Administering low volume (15 ml) has its own safety benefits. Postoperative neurologic symptoms have been shown to have a lower frequency of neurologic symptoms (0.3%) with local anesthetic volumes of 16 to 20 ml.36 Low-volume interscalene block (20 ml) studies have demonstrated more sparing of handgrip,8 likely as a consequence of limited spread to the inferior roots. Similarly, by limiting the spread to the superior trunk, there will be less motor blockade of the hand. Of the superior trunk group, 90% were able to move their hand, which may improve patient satisfaction. Studies have shown more patients becoming dissatisfied with prolonged motor blockade of the hand after shoulder surgery.37 By isolating the superior trunk and limiting potential spread to the phrenic nerve, inferior trunks, and the recurrent laryngeal nerve, our study demonstrated the superior trunk group to benefit from less subjective dyspnea, hand immobility, and hoarseness. This may explain the superior trunk group’s higher PACU patient satisfaction scores compared with the interscalene group.

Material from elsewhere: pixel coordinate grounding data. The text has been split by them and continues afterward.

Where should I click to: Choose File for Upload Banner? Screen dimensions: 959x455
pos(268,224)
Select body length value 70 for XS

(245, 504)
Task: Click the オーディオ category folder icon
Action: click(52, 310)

Our study has a number of limitations. First, there were multiple anesthesiologists, including residents in training and fellows, who performed the blocks. This could lead to variability on accurate injection locations. However, we attempted to standardize the approach by agreeing to the technique to be used and closely supervising trainees to assure adherence to the latter. Second, there might be recall bias because postdischarge information were collected via phone call interview. Third, worst pain may not be the best measure to use to determine more important functional outcomes that better assess the quality of analgesia (i.e., PainOUT questionnaire, Brief Pain Inventory Questionnaire).38 Last, noninvasive respiratory monitoring may have limitations compared with the gold standard of spirometry.
In conclusion, this study shows that the superior trunk block can effectively provide surgical anesthesia and significantly reduce the rates of hemidiaphragmatic paralysis compared with the interscalene block. Future studies should be expanded to investigate its ability to safely provide surgical anesthesia to patients with severe pulmonary disease.
Support was provided solely from institutional and/or departmental sources.
The authors declare no competing interests.